Que el descafeinado sindicalismo actual de los sindicatos tradicionales dista mucho de sus orígenes es algo tan evidente que no requiere esfuerzo alguno en demostrarlo; podríamos considerarlo un axioma. Primero habría que aceptar esta realidad, para poder después cambiarla.
Los sindicatos autoproclamados de clase han pasado del sindicalismo revolucionario al institucionalizado, aceptando subvenciones millonarias, y otros privilegios, a cambio de “paz social”. Se han convertido, podríamos decir, en un cinturón de protección para la administración. Estar a cargo de los Presupuestos Generales del Estado constituye un contrasentido en sí mismo, porque la obligación de un sindicato es enfrentarse el Estado, al gobierno de turno, en la defensa de los trabajadores. Que eso pasara con la OSE, el sindicato vertical de Franco, es comprensible; pero en una sociedad democrática da pavor que el modelo vertical se repita.
Las subvenciones, concedidas tanto por el Gobierno central como autonómico, son de todo tipo y no están sujetas a la fiscalización de la Intervención General del Estado, dado que los sindicatos no están obligados a publicar sus cuentas. Esta falta de transparencia pactada hace albergar muchas dudas sobre el destino final de dichas subvenciones.
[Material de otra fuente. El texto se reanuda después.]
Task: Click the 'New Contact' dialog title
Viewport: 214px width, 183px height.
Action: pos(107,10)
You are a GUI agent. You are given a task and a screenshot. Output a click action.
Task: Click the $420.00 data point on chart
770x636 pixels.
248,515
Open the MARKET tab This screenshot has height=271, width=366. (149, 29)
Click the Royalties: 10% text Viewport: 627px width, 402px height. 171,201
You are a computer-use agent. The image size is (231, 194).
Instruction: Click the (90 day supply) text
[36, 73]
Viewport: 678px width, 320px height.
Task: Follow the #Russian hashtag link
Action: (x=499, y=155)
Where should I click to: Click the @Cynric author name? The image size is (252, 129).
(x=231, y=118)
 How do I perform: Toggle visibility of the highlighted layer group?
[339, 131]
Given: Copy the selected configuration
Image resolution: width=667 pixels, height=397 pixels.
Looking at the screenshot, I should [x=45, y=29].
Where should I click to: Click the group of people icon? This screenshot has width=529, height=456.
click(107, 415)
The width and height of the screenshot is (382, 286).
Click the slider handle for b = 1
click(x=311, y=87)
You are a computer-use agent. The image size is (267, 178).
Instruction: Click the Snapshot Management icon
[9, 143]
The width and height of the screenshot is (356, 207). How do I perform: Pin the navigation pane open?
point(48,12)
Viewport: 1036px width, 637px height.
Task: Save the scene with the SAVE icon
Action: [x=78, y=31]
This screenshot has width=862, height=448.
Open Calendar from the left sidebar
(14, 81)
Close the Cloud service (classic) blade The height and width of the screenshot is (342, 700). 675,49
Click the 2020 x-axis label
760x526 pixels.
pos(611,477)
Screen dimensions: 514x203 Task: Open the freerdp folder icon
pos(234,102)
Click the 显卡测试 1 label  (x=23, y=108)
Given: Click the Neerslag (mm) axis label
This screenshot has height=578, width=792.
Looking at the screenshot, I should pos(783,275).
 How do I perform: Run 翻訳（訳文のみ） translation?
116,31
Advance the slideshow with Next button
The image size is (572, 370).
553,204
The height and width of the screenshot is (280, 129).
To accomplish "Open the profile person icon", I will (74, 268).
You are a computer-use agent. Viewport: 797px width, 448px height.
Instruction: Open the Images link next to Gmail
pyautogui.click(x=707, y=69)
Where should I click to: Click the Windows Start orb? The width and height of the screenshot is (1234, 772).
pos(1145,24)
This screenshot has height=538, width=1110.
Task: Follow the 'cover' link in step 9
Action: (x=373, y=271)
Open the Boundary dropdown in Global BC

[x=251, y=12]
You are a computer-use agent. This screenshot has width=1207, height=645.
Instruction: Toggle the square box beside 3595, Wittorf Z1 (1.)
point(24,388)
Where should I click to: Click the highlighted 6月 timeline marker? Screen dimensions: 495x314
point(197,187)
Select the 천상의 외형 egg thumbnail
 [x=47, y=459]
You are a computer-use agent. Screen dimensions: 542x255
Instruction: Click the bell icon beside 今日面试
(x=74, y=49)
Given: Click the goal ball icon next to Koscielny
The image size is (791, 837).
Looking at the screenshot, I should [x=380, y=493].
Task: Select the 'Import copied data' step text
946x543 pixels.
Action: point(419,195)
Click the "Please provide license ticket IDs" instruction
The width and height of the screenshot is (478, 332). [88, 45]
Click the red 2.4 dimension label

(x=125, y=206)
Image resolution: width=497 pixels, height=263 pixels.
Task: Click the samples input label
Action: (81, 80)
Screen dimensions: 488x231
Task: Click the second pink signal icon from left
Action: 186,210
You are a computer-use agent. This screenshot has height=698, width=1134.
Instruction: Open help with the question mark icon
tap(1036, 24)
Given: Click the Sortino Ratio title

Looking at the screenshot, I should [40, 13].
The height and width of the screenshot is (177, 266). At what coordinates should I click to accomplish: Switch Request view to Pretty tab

En 1981, el gobierno de turno, la asociación de empresarios y varios sindicatos suscribieron el Acuerdo Nacional de Empleo, donde se institucionalizaron, en los Presupuestos Generales del Estado, las subvenciones sindicales. Por aquel entonces también se llegó a un Acuerdo de Patrimonio Sindical, que quedaría ampliado con la Ley de Patrimonio Sindical Acumulado de 1986 y el Decreto-Ley de 2005 por el que se modificaba la anterior Ley. Dichas leyes otorgaban a los sindicatos de clase el uso de 1.168 inmuebles que pertenecieron a la organización sindical vertical (el sindicato de Franco). 1981 quedará marcado para siempre como una fecha aciaga: el sindicalismo puro murió en España y fue sustituido por macroestructuras sostenidas por el Estado.
Cientos de inmuebles regalados y cientos de millones en subvenciones acercan a los sindicatos al poder y los alejan de la razón. La lucha de clases pasa a ser una entelequia y los sindicatos favoritos del Estado se convierten en estructuras institucionalizadas.
Más dinero
En 1992, sindicatos tradicionales y la CEOE se incorporan al primer Acuerdo Nacional de Formación Continua en las Empresas (ANFC), donde se moverán grandes cantidades de dinero y que tendrá continuidad en años posteriores.
Para recoger la espléndida financiación, llegada desde el Gobierno de España y de Europa, crean la FORCEM (fundación para la Formación Continua en la Empresa) que, ¡oh, sorpresa!, está integrada y gestionada por ciertos sindicatos, los de siempre, y que solo durante el primer Acuerdo (1992-1995) recibió 231.295 millones de “pelas”. Sin embargo, esta fundación fue fiscalizada por el Tribunal de Cuentas que detectó un sinfín de anomalías: número falso de alumnos, cobro de enseñanzas gratuitas, ausencia de cursos declarados, etc. Pero no queda ahí la cosa, el Tribunal de Cuentas siguió encontrando anomalías en años posteriores.
Sin embargo, nada ocurrió tras descubrirse las anomalías. La FORCEM pasó a llamarse Fundación Tripartita para la Formación en el Empleo y, más tarde, Fundación Estatal para la Formación en el Empleo (Fundae), que sigue recibiendo millones a espuertas. No deja de ser esclarecedor este ir cambiando de nombre cada cierto tiempo.
La legislación actual asegura, por una parte, que los sindicatos cercanos al Estado dispongan de importantes sumas de dinero y, por otra, el monopolio del sindicalismo institucionalizado. El poder se asegura con ello la paz social a cambio grandes subvenciones. Los sindicatos, por su parte, teatralizan un teórico enfrentamiento con el poder con una huelga general de un día por año y algunas concentraciones por la tarde fuera del horario laboral, trufadas de grandilocuentes intervenciones de sus líderes. Después guardan las pancartas y asunto terminado.
Los sindicatos deberían ser libres, no estar atados al Estado, para luchar sin ambages por los derechos de los ciudadanos. Deben renunciar a las subvenciones millonarias que les da el gobierno y mantenerse con recursos propios (como hacen los sindicatos alemanes, por ejemplo). La defensa del trabajador necesita necesariamente, para no quedar comprometida, de la independencia sindical.